I have no one to blame but myself. They looked incredibly adorable, sitting sweetly on my porch while blinking innocently at me. They weren’t begging for food, but I gave it to them anyway. Soon, their friends and relations came to the party. The word must have spread that the dumb blonde was supplying food by the sack full.
Then they began looking for more permanent places to hang out. My home and garage were quite acceptable in their cute, little beady-eyed estimation. By late summer, those darling brown squirrels and their offspring were literally climbing the walls outside my log home. And I was left wondering how much damage could these endearing little animals do?
Squirrels are said to be rodents with cuter costumes. Indeed. They chew, dig, and destroy as they build their comfy nests. I realized I’d been duped. My food offerings didn’t make us friends, nor change what they were really after. Time for an exit strategy. While there was still plenty of natural food available, I stopped feeding them. I’d invited this problem into my life. Now I’d pay for it.
As I pondered my squirrel predicament it resembled other areas in my life when I thought something was cute or fun or exciting, and then once I started “feeding” it, things got out of control.
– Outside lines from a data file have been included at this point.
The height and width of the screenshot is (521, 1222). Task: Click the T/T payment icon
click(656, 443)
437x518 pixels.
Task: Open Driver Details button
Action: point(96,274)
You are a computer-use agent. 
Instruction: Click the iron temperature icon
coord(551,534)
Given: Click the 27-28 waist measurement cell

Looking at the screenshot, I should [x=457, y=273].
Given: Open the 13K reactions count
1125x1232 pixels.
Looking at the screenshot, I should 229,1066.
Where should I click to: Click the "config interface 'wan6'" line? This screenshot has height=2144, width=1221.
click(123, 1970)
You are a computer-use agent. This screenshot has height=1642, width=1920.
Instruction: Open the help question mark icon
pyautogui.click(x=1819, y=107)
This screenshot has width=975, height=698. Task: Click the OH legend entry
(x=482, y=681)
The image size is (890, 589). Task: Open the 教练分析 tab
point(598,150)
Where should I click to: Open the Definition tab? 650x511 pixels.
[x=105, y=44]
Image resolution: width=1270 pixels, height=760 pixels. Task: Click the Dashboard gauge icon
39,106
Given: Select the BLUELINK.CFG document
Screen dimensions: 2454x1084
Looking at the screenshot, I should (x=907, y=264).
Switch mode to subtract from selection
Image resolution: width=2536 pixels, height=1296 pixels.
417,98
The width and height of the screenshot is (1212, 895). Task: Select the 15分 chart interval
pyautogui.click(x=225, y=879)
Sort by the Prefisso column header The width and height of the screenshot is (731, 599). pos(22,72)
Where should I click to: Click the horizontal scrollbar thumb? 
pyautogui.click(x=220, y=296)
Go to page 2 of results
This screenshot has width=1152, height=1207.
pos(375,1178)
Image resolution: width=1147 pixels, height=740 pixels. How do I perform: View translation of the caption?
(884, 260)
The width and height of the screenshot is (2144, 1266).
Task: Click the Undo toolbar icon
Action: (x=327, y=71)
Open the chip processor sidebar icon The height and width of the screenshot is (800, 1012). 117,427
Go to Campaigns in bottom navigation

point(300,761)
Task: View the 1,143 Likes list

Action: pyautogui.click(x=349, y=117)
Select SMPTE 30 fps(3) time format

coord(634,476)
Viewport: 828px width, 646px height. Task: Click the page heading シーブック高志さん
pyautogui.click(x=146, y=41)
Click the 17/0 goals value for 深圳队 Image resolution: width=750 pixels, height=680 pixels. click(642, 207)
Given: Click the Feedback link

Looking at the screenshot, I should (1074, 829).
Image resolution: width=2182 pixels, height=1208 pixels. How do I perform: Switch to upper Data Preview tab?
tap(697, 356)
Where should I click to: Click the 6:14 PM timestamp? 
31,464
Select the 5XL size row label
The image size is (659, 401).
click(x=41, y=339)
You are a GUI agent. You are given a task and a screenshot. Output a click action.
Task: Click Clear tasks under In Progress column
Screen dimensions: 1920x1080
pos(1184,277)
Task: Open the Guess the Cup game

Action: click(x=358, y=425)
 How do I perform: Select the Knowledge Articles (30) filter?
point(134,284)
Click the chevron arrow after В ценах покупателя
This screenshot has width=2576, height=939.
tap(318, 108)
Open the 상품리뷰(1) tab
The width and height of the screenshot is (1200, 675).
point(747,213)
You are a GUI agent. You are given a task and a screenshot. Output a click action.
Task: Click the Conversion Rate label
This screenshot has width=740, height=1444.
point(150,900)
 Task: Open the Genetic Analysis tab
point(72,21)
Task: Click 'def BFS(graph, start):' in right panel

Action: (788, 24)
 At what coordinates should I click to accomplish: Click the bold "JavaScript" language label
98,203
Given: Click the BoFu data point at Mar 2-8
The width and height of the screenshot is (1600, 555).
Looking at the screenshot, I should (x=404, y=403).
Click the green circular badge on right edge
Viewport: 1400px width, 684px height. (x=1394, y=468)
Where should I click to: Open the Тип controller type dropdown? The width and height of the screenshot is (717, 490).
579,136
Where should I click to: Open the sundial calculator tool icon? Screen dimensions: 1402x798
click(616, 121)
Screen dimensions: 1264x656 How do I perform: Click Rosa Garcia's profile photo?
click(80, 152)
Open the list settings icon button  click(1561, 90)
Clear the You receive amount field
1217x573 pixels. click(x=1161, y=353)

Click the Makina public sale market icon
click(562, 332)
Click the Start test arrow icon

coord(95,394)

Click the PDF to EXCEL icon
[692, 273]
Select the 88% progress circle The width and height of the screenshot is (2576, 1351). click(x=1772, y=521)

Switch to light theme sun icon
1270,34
Eventually time brought the truth right along with the consequences.
Sin is like that. There are lots of sins to choose from and thanks to the computer you don’t even have to go far to find them. But just like pesky squirrels that make nasty nests where you don’t want them, sin does the same. The best thing to do with sins—is the same thing I did with the squirrels—don’t feed ‘em.
Yes, I still have squirrels hanging around. They look the same, but they’re no longer incredibly adorable in my eyes. And even though sin may look good, around here, it’s not getting fed.